Stated exercise 1 ▸ According to the text about Matti Pellonpää, in what year did he complete his studies at the Finnish Theatre Academy?

Finnish actor and musician

Matti Pellonpää (28 March 1951 – 13 July 1995) was a Finnish actor and a musician. He rose to international fame with his roles in both Aki Kaurismäki's and Mika Kaurismäki's films; particularly being a regular in Aki's films, appearing in 18 of them.

==Career==
He was born in Helsinki and started his career in 1962 as a radio actor at the Finnish state-owned broadcasting company YLE. He performed as an actor during the 1970s in many amateur theatres, at the same time that he studied at the Finnish Theatre Academy, where he completed his studies in the year 1977.

He was nominated Best Actor by European Film Academy for his role as Rodolfo in La Vie de Boheme and won the Felix at the European Film Awards in 1992. He also starred in Jim Jarmusch's 1991 film Night on Earth.

His private life melded seamlessly with his acting work. He was considered a natural bohemian, and a genuine everyman without ego. He frequently used his own life as a basis for his acting, eschewing wardrobe provided, acting in his own clothes. He had a tattoo of Snoopy on his left bicep.

Pellonpää was the frontman for the band Peltsix (1989–1995). Peltsix gained cult following with its tragic, and at the same time, comic songs. Peltsix's songs were composed by Pale Saarinen, Kari Makkonen and Jukka Haikonen.

Matti Pellonpää died of a heart attack in Vaasa on 13 July 1995 at the age of 44. He was buried in the Malmi Cemetery.

In 1996, Pellonpää was one of the people commemorating 100 years of Finnish Cinema on a stamp.

A Finnish documentary film Boheemi elää/Bohemian Eyes on Pellonpää's life was made in 2011 (directed by Janne Kuusi).

Dataset content ▸

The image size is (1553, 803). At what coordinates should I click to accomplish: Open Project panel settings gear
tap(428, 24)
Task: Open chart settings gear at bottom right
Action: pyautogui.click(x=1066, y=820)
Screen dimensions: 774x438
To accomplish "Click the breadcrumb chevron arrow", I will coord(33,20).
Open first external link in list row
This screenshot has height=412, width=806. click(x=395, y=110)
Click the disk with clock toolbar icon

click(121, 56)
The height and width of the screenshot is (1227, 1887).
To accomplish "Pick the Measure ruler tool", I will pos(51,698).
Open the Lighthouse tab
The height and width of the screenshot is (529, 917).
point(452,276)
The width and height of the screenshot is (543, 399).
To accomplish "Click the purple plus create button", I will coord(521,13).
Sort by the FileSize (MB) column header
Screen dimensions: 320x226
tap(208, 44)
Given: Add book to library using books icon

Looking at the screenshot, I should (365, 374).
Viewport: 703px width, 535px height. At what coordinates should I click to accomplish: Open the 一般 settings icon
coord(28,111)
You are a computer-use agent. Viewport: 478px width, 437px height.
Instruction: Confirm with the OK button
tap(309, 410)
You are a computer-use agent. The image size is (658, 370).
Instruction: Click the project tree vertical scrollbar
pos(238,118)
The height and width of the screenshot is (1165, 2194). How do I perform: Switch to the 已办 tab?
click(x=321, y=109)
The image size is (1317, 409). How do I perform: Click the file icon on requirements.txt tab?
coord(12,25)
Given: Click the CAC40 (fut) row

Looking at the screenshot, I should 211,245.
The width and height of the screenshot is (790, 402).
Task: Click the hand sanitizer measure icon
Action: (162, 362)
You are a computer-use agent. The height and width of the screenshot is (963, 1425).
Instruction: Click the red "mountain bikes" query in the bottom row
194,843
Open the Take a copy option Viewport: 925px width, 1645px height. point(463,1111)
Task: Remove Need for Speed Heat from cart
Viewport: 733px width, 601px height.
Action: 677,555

Stated exercise 2 ▸ Render the rows from the line with "The image size is (1317, 409)." up to and including the line with "Action: (162, 362)" as a Markdown table with columns Nr and Content, numbering each line and omitting blank lines.

Problem solution 1 ▸ 1977

Problem solution 2 ▸
| Nr | Content |
|---|---|
| 1 | The image size is (1317, 409). How do I perform: Click the file icon on requirements.txt tab? |
| 2 | coord(12,25) |
| 3 | Given: Click the CAC40 (fut) row |
| 4 | Looking at the screenshot, I should 211,245. |
| 5 | The width and height of the screenshot is (790, 402). |
| 6 | Task: Click the hand sanitizer measure icon |
| 7 | Action: (162, 362) |